What is Communications Data?
Quentin Campbell
Q.G.Campbell at newcastle.ac.uk
Wed, 13 Nov 2002 08:07:12 +0000 (GMT)
On Tue, 12 Nov 2002, Charles Lindsey wrote in reply to the following:
>
> On Tue, 12 Nov 2002 13:09:48 +0000 (GMT)
> Richard D G Cox <Richard.Cox@mandarin.org> said...
>
> > It seems to me, in the spirit of RIPA and other legislation, that anything in
> > any electronic message that is capable of being falsified by or on behalf of
> > the sender, can NOT be considered to be "Comms Data" - and that in reality
> > only such data that are known to be generated on or by machine(s) that is/are
> fully trusted, by reference (where relevant) to other data (such as
> > time references) that are ALSO similarly trusted, can properly be regarded
> > as "Comms Data" whether for the purposes of investigation/intelligence,
> > or any other decision making.
>
> But that's not what RIPA says. It specifically includes data that
> "purports" to identify the sender or recipient, and that is _precisely_
> what the From and To headers do.
But what if they are _purely content_ as in the example I have constructed
below? I can generate an SMTP session by hand using "telnet some.mailhost
25" and cut and paste the following text after the SMTP "DATA" command:
---- cut here
Received: from it.linx.net ([123.456.789.101])
by london.linx.net with SMTP id a-made-up-one for
<ukcrypto@chiark.greenend.org.uk; Weekend, 31 June 2019 25:48:41
x-esmtp: 0 0 1
Message-ID: <1234@perry.co.uk>
To: LittleRedRidingHood
From: Woolfie@bigsofty.com
Subject: Hey there Little Red Riding Hood you sure are looking good
Date: Sun, 31 June 2019 25:34:48
Whose "content" is it anyway? This line is the body of the message.
---- cut here
and follow it with <CR LF>.<CR LF> QUIT to terminate the message and SMTP
session.
Most [1] MTAs will accept that text as a message and deliver it to the
mailbox specified as the envelope recipient address by the SMTP "RCPT TO:"
command.
This sham message illustrates a number of points made by Nigel
Metherington, Bruno Postle, Richard Cox and others about "communications
data" versus content. You will observe:
1. That the message To:/From: addresses are meaningless as traffic data
2. That the Date: header cannot be relied upon
3. That you cannot even rely on Received: headers
4. That at the time this message left the orginating MTA _everything_
in the message was _strictly content_ AND had no bearing whatsoever
on where the message ended up or how it got there.
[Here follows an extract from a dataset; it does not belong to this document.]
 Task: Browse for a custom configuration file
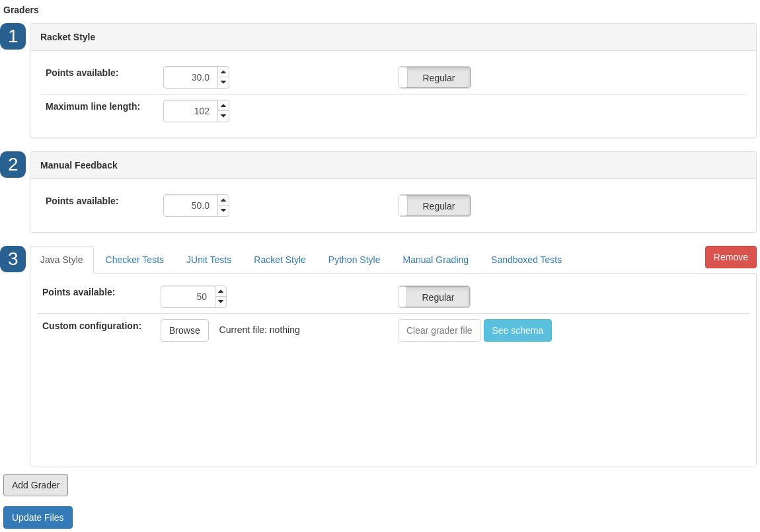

This last point is particularly important. The actual delivery address was
specified on the SMTP envelope ("RCPT TO:"). All the message headers and
the one line of the message body were entered as _content_ following the
SMTP "DATA" command.
The question "whose content is it anyway?" is relevant because at the
point this message reached the receiving MTA _everything_ in the message
was still pure content, including the bogus "Received:" header. This
follows from my point (4).
Thus an ISP involved in routeing this message has no business under Pt I
Ch 2 accessing the part of the communication that contained my original
message. How does he know where in the communication my message ends? In
general he may not be able to determine this reliably.
If he lifts all of the "Received:" headers he finds in the communication
because they are data that "purports" to identify the sender or the
recipient then he has copied (ie. "intercepted") some of my original
content.
[1] I am impressed that anti-spam measures used by chiark's MTA prevent
me demonstrating this directly to the UKCRYPTO list. However most
other MTAs are not so clever. Try this experiment out for youself.
Quentin
--
PHONE: +44 191 222 8209 Computing Service, University of Newcastle
FAX: +44 191 222 8765 Newcastle upon Tyne, United Kingdom, NE1 7RU.
-------------------------------------------------------------------------
"Any opinions expressed above are mine. The University can get its own."